-- EXCERPTED RECORDS follows --

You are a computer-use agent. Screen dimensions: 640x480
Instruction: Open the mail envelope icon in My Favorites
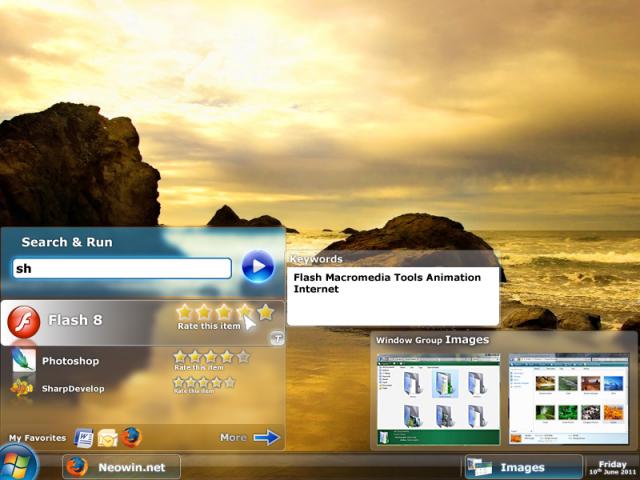pyautogui.click(x=107, y=438)
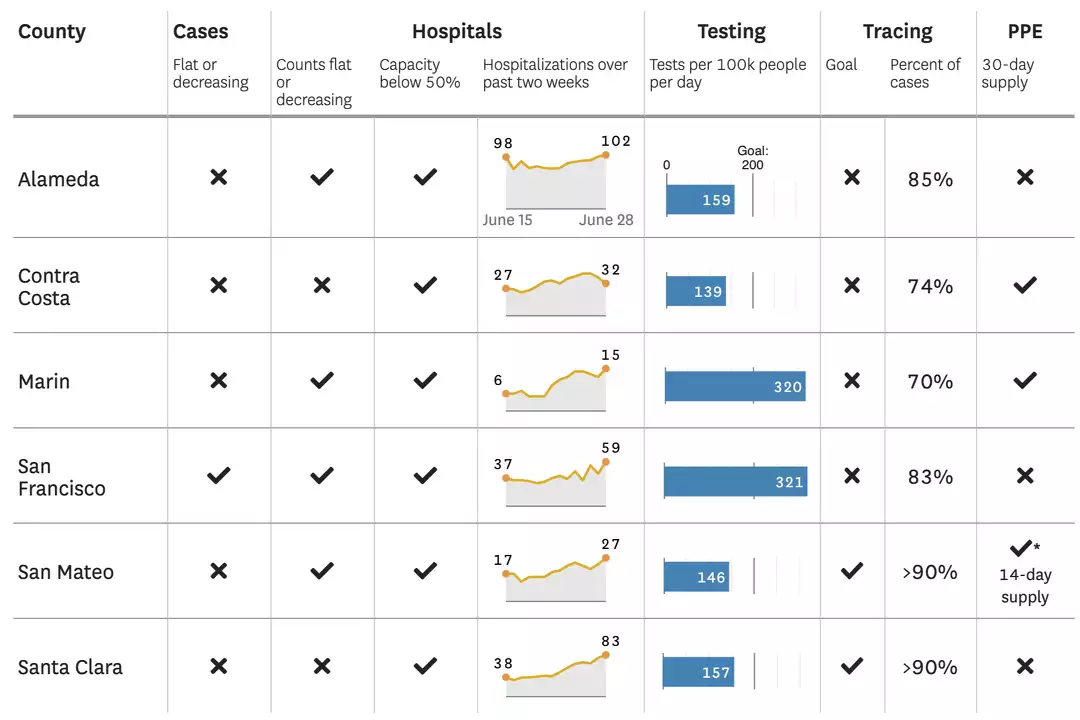Click Contra Costa's PPE supply checkmark
This screenshot has width=1080, height=720.
click(1024, 285)
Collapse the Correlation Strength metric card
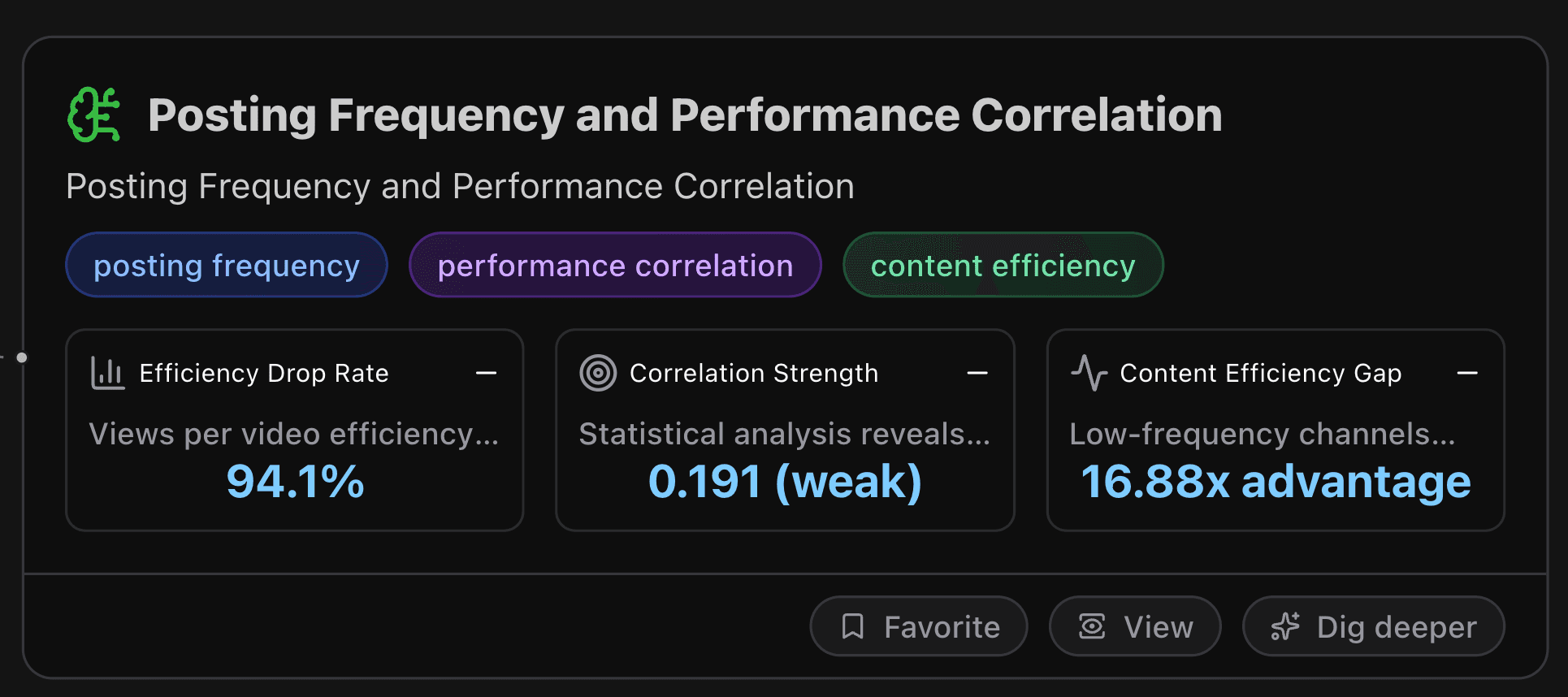The image size is (1568, 697). (977, 373)
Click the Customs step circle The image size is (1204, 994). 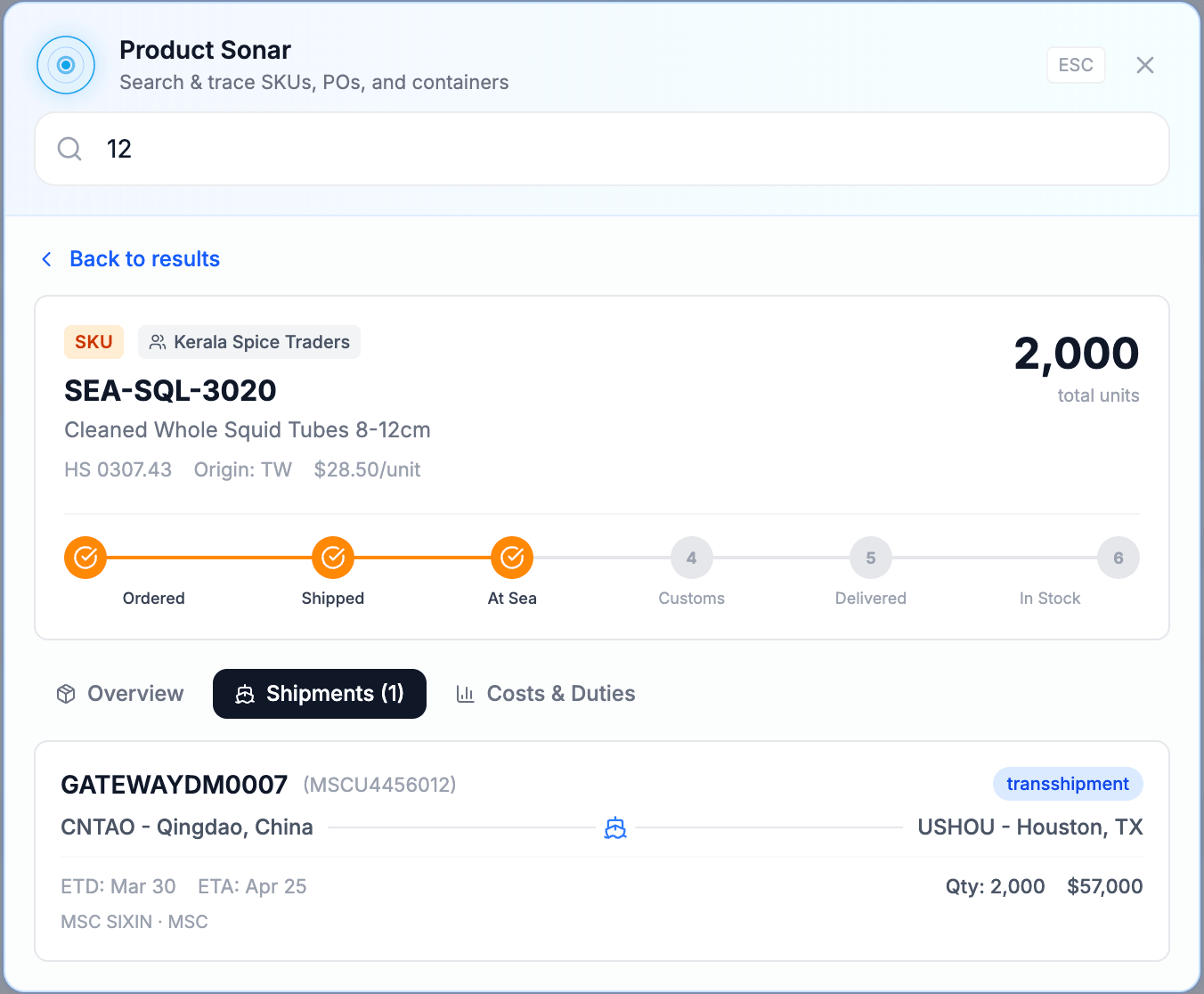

-- EXCERPTED RECORDS concluded --

#### [ACTIVITY]
With images excluded, write the records above out again exactly.

#### [REPLY]
You are a computer-use agent. Screen dimensions: 640x480
Instruction: Open the mail envelope icon in My Favorites
pyautogui.click(x=107, y=438)
Click Contra Costa's PPE supply checkmark
This screenshot has width=1080, height=720.
click(1024, 285)
Collapse the Correlation Strength metric card
The image size is (1568, 697). (977, 373)
Click the Customs step circle The image size is (1204, 994). 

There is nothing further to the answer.